Tailoring Biodiversity in Development of New Therapeutics
The nature remains as the potential source of organic structures of unparalleled diversity.Successful drug discovery process is often a function of the diversity of chemotypes examined, and therefore, drug discovery programs must aim to evaluate broadest diversity of chemical classes from natural resources in minimum samples and least time. An evaluation of the ecological/environmental ramifications of populations for screening operations and pre-development studies is an important facet for finding new chemotypes.
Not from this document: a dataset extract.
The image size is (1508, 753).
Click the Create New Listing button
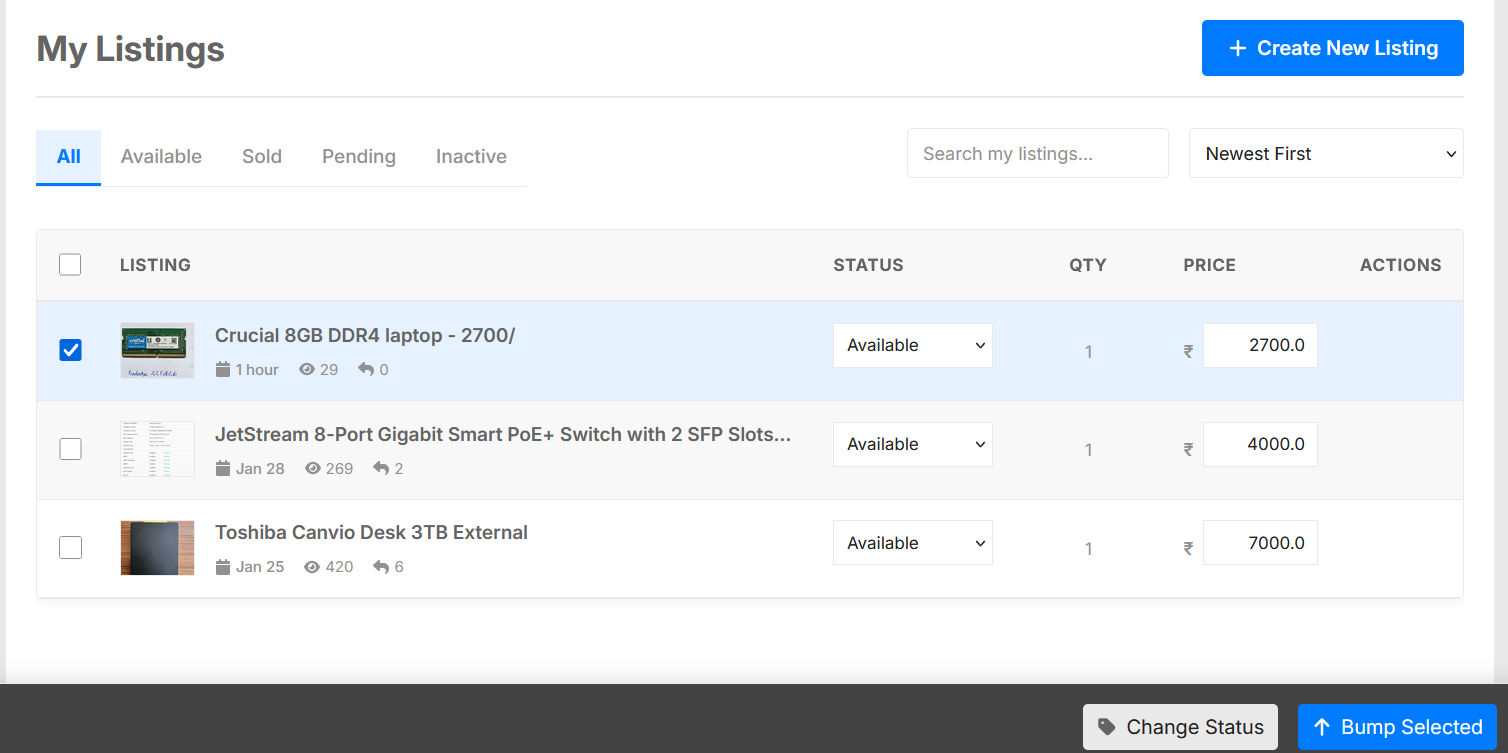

Historicallyplants and microorganisms have been extraordinary sources of bioactive compounds and further continue to do so with the recent development of advanced techniques and tools viz, high throughput screening systems, combinatorial chemistry and genomics for isolation, characterization and establishing the structure-activity relationships of the biological extracts as well pure compounds. Many new companies have been setup in last few years to explore natural products using techniques like combinatorial biosynthesis and gene transfer possibilities for identification of novel substances heretofore unaccessible for testing. It is critical that biomass diversity be maintained to provide future structural diversity, leads and drugs fof pharmaceutical targets that will emerge in the coming years.